SPAGHETTI, LASAGNE, RAVIOLI E SOFTWARE

Recentemente sulla rete sta girando un post che, attraverso una simpatica vignetta, ripercorre trent’anni di evoluzione industriale delle architetture software. La metafora utilizzata per descrivere i tre modelli di riferimento citati è quella culinaria. Si parte dalle architetture “Spaghetti-oriented” degli anni ’90, per arrivare alle architetture stratificate, applicazione monolitica del pattern Layer (Lasagna-oriented), e per finire poi nella decade corrente con l’approccio a microservizi (Ravioli-oriented). La vignetta termina con una domanda: What’s next? (Che cosa verrà dopo?)

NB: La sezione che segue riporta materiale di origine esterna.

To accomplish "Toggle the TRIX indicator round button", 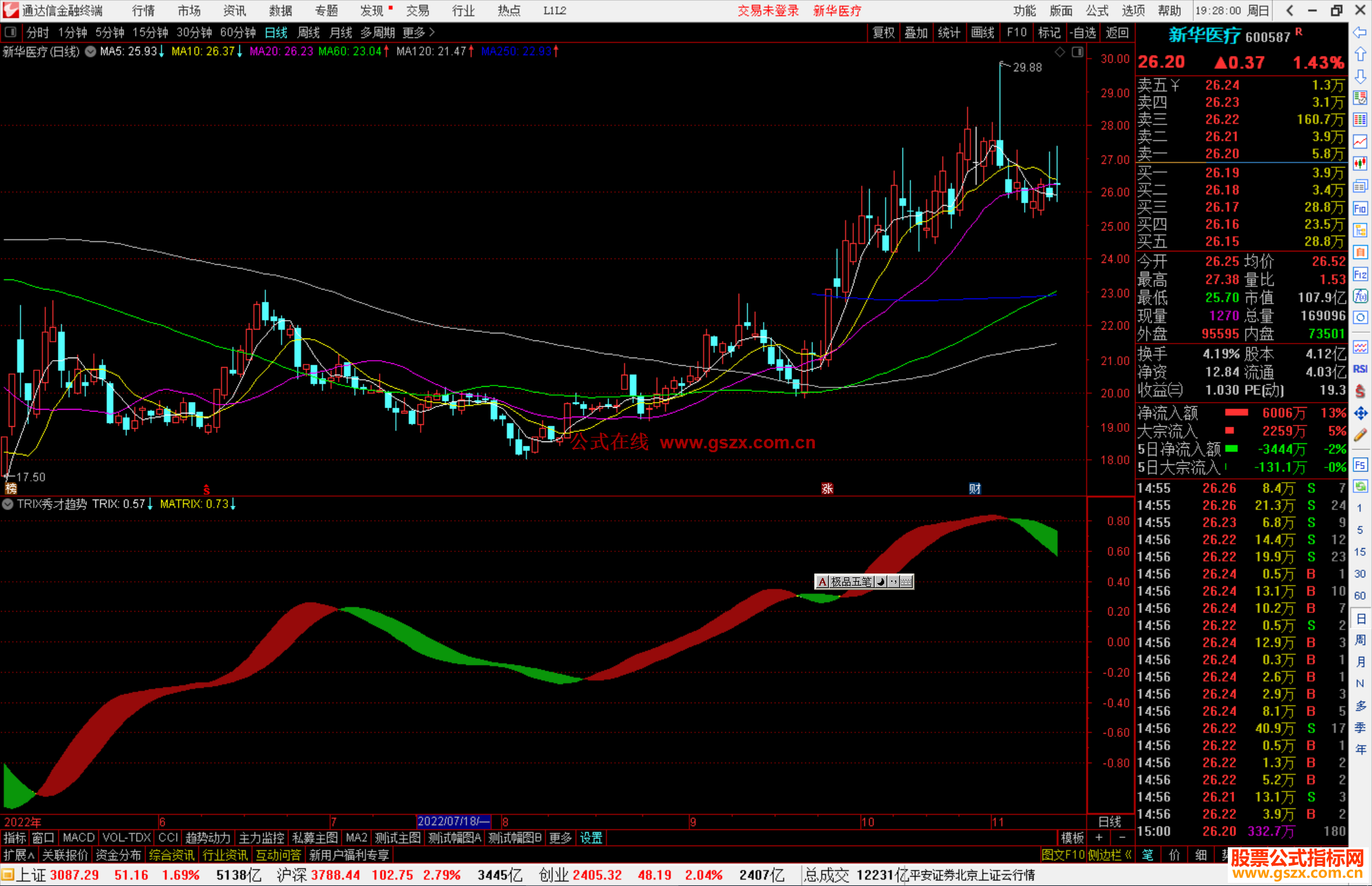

Qualunque sia la risposta, il vero problema a mio avviso non è tecnologico: è capire quanto velocemente come industria riusciamo a colmare il gap tra i modelli di riferimento teorici e la pratica di ogni giorno. La gran parte dei sistemi software, nonostante la diffusione (orale e scritta) di molti stili architetturali e pattern specifici, è oggi ancora monolitica, spaghetti-oriented, priva di documentazione, insufficientemente collaudata e senza un’architettura di riferimento (spesso senza neanche un progetto esplicito). Ciò che è peggio è che questa situazione finisce per accomunare sia i progetti legacy, sia quelli nuovi, che potrebbero nascere in condizioni di maggior controllo e autonomia di intervento. Questa considerazione suggerisce che il problema essenziale non è tecnico, ma culturale. Si tratta di un problema che origina dal modo in cui consideriamo il software e le figure professionali che ci ruotano attorno.

In molte realtà il software è visto come una commodity, una sorta di materia prima che si acquista in blocco, oppure si produce e si incorpora in un prodotto come se si stesse assemblando un tavolino. Merce. Con le “giuste istruzioni”, basta prendere un operaio qualsiasi (con tutto il rispetto per questa figura) che lavora in una catena di montaggio e si otterrà il medesimo risultato. Se bisogna costruire un impianto termico si interpella un idraulico. La valutazione di quale idraulico chiamare cadrà su fattori come il costo e la vicinanza, non sulle sue competenze. Perché? Perché si parte dall’assunzione che tutti gli idraulici hanno competenze simili. Sono, in un certo qual modo, intercambiabili.